Isovalerylspiramycin I Reprograms the Immunosuppressive and Temozolomide-Resistant Microenvironment by Inhibiting the Frizzled-5/Wnt/β-Catenin Pathway in Glioblastoma.

Glioblastoma (GBM), the most prevalent and lethal primary brain malignancy in adults, currently lacks treatment effective options. Repurposing existing pharmaceutical agents as novel therapeutic modalities represents a viable strategy for efficiently utilizing resources. Here, we demonstrated that Isovalerylspiramycin I (ISP-I), the active component of a novel macrolide antibiotic, exerts a synergistic effect with temozolomide (TMZ) to enhance anti-GBM efficacy.
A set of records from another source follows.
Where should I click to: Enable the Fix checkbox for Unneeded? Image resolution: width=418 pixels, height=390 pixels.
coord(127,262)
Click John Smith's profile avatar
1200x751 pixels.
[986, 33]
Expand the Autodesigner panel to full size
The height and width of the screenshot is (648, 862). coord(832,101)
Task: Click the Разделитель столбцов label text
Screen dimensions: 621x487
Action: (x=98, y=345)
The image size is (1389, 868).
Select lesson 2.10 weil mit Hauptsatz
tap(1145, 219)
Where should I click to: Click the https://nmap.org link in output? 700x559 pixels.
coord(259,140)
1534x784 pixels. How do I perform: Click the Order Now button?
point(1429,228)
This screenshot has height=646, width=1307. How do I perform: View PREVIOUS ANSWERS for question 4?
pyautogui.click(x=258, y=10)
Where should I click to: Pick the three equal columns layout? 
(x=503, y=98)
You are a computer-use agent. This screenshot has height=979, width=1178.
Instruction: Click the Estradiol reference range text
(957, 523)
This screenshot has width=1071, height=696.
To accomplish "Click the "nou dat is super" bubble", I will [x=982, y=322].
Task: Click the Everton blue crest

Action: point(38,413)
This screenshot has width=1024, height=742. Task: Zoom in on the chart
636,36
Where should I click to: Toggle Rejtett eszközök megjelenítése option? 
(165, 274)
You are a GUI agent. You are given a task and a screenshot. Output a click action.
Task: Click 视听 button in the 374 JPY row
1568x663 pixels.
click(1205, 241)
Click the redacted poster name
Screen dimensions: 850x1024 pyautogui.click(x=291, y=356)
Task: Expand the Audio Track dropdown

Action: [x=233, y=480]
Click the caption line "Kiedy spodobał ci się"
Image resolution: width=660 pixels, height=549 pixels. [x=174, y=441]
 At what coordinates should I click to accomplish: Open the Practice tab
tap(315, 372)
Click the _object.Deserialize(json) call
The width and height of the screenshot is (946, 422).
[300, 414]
ISP-I potently induced cytotoxicity and apoptosis through the induction of DNA double-strand breaks. The synergistic activity (combination index < 1) was confirmed for ISP-I in combination with TMZ against GBM. Additionally, ISP-I was found to induce immunogenic cell death, as evidenced by increased adenosine triphosphate release and calreticulin exposure. In murine models, ISP-I increased tumor-infiltrating CD8(+) T cells, enhanced effector subsets, and reduced exhausted subsets. Mechanistically, ISP-I targeted the Frizzled-5 (FZD5)/Wnt/β-catenin signaling pathway, resulting in suppression of GSK-3β phosphorylation. This event subsequently increased β-catenin phosphorylation, reducing its translocation into the nucleus. Consequently, the binding of transcription factors (T-cell factor 1/lymphoid enhancer factor 1) to promoters of CD274 and O(6)-methylguanine-DNA methyltransferase (MGMT) was impeded, thereby enhancing GBM cell susceptibility to TMZ. These findings elucidate the mechanisms underlying ISP-I's therapeutic efficacy in GBM and provide essential evidence for its clinical translation and combinatorial therapeutic strategies.